Flocculation and transcriptional adaptation to fermentation conditions in a recombinant wine yeast strain defective for KNR4/SMI1

  1. Penacho, V. 2
  2. Blondin, B. 3
  3. Valero, E. 1
  4. Gonzalez, R. 2
  1. 1 Universidad Pablo de Olavide

    Universidad Pablo de Olavide

    Sevilla, España

    ROR https://ror.org/02z749649

  2. 2 Instituto de Ciencias de la Vid y del Vino

    Instituto de Ciencias de la Vid y del Vino

    Logroño, España

    ROR https://ror.org/01rm2sw78

  3. 3 Montpellier SupAgro, UMR1083, F-34060 Montpellier, France
Biotechnology Progress

ISSN: 8756-7938

Year of publication: 2012

Volume: 28

Issue: 2

Pages: 327-336

Type: Article

DOI: 10.1002/BTPR.734 PMID: 22065482 SCOPUS: 2-s2.0-84859649686 GOOGLE SCHOLAR

More publications in: Biotechnology Progress


KNR4 defective recombinant wine yeast strains were previously shown to oversecrete mannoproteins during alcoholic fermentation and, depending on the genetic background, to contribute to protein stability of white wines.
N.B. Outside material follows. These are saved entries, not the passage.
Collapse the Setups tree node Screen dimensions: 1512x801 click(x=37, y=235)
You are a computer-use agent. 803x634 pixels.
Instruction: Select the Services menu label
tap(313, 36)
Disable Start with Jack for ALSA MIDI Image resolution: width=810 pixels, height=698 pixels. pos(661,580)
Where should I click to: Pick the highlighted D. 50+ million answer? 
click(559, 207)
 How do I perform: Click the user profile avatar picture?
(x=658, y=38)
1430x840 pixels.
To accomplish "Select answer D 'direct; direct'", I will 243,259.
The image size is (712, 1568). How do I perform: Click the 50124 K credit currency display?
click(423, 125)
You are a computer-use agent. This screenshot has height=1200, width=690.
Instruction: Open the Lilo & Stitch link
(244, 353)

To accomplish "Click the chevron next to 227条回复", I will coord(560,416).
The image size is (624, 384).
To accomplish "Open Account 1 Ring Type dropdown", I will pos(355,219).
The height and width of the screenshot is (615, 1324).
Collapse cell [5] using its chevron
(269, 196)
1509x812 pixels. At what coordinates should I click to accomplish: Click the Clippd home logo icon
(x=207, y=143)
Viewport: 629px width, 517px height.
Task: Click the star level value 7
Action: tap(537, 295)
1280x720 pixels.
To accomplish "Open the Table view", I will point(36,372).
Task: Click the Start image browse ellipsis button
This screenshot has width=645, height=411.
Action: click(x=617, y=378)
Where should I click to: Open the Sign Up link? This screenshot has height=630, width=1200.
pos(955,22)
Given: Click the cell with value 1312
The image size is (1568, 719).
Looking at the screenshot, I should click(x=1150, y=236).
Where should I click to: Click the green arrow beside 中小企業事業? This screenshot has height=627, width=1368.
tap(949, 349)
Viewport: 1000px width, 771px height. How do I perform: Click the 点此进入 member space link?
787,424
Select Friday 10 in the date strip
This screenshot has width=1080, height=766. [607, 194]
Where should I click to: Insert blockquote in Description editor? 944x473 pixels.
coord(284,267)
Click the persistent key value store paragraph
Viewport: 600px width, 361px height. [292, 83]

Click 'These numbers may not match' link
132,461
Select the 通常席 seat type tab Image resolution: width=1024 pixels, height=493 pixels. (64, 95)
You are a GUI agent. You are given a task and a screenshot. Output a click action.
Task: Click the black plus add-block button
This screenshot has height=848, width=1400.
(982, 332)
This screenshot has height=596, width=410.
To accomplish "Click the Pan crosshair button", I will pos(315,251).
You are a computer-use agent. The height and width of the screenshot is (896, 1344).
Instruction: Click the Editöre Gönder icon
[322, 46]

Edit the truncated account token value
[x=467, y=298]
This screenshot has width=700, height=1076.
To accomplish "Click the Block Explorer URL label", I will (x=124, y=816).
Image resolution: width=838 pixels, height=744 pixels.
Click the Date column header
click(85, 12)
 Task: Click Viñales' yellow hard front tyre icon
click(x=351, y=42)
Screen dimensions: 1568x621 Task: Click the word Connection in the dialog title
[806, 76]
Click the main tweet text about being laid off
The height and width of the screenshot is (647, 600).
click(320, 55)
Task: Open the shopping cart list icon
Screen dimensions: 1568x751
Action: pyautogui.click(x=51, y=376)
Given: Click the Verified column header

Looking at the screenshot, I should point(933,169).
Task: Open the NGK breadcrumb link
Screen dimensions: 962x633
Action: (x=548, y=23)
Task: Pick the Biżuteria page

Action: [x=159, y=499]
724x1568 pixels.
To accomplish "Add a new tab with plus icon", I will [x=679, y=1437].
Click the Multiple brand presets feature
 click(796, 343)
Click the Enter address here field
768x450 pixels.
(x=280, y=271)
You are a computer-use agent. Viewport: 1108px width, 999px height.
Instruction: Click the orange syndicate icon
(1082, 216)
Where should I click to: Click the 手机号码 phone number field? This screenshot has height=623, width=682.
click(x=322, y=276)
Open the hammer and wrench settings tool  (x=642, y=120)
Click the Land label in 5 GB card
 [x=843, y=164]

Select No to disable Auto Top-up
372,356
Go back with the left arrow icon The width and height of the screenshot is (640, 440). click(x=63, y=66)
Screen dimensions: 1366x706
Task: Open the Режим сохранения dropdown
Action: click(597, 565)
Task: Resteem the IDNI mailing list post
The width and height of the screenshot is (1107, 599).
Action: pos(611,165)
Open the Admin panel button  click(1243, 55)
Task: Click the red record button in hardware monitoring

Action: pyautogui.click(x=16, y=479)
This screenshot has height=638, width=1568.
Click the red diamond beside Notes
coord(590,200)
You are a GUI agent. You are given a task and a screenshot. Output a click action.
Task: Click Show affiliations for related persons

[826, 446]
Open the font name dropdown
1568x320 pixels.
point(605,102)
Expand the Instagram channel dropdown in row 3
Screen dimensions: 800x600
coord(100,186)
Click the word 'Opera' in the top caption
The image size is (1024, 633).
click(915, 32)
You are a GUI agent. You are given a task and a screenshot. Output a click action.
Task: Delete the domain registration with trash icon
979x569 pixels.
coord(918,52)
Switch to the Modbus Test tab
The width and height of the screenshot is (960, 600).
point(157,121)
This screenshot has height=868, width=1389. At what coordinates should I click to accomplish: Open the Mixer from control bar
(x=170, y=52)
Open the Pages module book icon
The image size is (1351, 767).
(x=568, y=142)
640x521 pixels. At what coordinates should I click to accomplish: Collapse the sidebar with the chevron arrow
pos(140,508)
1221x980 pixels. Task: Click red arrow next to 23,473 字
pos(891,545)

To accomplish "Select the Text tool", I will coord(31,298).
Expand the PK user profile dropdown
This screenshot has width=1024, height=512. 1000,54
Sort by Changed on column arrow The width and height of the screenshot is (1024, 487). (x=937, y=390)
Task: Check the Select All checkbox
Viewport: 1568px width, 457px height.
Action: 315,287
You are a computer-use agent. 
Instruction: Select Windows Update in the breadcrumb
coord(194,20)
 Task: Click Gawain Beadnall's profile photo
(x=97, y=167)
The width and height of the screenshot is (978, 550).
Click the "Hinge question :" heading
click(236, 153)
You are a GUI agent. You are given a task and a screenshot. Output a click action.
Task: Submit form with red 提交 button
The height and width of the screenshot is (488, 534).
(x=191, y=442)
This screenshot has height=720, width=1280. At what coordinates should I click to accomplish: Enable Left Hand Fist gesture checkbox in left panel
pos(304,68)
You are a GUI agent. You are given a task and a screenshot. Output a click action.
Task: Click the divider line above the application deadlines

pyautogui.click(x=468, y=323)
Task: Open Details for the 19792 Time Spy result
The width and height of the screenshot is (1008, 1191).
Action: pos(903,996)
We have tried to get a deeper insight into the consequences of KNR4 deletion in a wine yeast strain, from both a biological and an enological standpoint, and to understand the mechanisms leading to improved mannoprotein release. In fermentation experiments, followed by aging on lees, and compared to the parent strain, the recombinant strain shows increased release of mannoproteins during the fermentation but little increase during aging. Mannoprotein release by the recombinant strain takes place mainly during the fermentation step. In contrast, autolysis of the recombinant strain keeps going after aging for 78 days. In addition, the recombinant strain is moderately flocculent, which would be interesting for the production of sparkling wines. This might be related to changes in the expression of Flo1p-regulated genes. The new biological processes affected by KNR4 deletion in wine yeasts, as revealed by this transcriptomic study are flocculation, adaptation to anaerobiosis, oxidative stress response, and ethanol tolerance, as well as FKS1 overexpression; but no overexpression was detected for genes coding for major structural mannoproteins of the cell wall. © 2011 American Institute of Chemical Engineers (AIChE).